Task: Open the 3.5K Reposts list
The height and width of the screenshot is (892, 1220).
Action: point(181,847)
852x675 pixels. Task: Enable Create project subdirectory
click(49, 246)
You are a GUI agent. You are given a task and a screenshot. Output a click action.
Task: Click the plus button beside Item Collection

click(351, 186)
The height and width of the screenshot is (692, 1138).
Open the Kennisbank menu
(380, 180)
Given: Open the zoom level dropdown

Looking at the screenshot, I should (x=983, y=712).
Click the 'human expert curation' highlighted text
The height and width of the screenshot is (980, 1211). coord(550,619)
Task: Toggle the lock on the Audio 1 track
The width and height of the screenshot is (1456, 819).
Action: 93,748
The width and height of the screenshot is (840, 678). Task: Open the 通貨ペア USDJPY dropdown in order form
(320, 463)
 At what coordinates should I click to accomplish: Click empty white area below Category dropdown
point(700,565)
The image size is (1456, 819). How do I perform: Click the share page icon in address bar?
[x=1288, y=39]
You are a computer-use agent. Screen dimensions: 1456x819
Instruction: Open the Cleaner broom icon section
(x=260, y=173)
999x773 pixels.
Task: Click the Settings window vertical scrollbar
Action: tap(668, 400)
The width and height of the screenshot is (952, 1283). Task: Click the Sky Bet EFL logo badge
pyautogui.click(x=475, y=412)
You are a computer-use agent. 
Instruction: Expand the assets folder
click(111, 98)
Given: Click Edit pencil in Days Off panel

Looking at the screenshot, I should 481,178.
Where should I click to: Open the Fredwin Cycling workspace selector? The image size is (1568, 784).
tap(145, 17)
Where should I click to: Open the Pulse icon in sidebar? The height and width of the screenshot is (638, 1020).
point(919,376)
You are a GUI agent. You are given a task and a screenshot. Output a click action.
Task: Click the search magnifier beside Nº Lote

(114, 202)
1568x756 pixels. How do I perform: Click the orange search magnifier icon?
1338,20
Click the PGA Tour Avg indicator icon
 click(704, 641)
+===+
> Task directions: Update the material by changing each "dropdown" to "pull-down list", keeping every other part the same.

> Task response:
Task: Open the 3.5K Reposts list
The height and width of the screenshot is (892, 1220).
Action: point(181,847)
852x675 pixels. Task: Enable Create project subdirectory
click(49, 246)
You are a GUI agent. You are given a task and a screenshot. Output a click action.
Task: Click the plus button beside Item Collection

click(351, 186)
The height and width of the screenshot is (692, 1138).
Open the Kennisbank menu
(380, 180)
Given: Open the zoom level pull-down list

Looking at the screenshot, I should (x=983, y=712).
Click the 'human expert curation' highlighted text
The height and width of the screenshot is (980, 1211). coord(550,619)
Task: Toggle the lock on the Audio 1 track
The width and height of the screenshot is (1456, 819).
Action: 93,748
The width and height of the screenshot is (840, 678). Task: Open the 通貨ペア USDJPY pull-down list in order form
(320, 463)
 At what coordinates should I click to accomplish: Click empty white area below Category pull-down list
point(700,565)
The image size is (1456, 819). How do I perform: Click the share page icon in address bar?
[x=1288, y=39]
You are a computer-use agent. Screen dimensions: 1456x819
Instruction: Open the Cleaner broom icon section
(x=260, y=173)
999x773 pixels.
Task: Click the Settings window vertical scrollbar
Action: tap(668, 400)
The width and height of the screenshot is (952, 1283). Task: Click the Sky Bet EFL logo badge
pyautogui.click(x=475, y=412)
You are a computer-use agent. 
Instruction: Expand the assets folder
click(111, 98)
Given: Click Edit pencil in Days Off panel

Looking at the screenshot, I should 481,178.
Where should I click to: Open the Fredwin Cycling workspace selector? The image size is (1568, 784).
tap(145, 17)
Where should I click to: Open the Pulse icon in sidebar? The height and width of the screenshot is (638, 1020).
point(919,376)
You are a GUI agent. You are given a task and a screenshot. Output a click action.
Task: Click the search magnifier beside Nº Lote

(114, 202)
1568x756 pixels. How do I perform: Click the orange search magnifier icon?
1338,20
Click the PGA Tour Avg indicator icon
 click(704, 641)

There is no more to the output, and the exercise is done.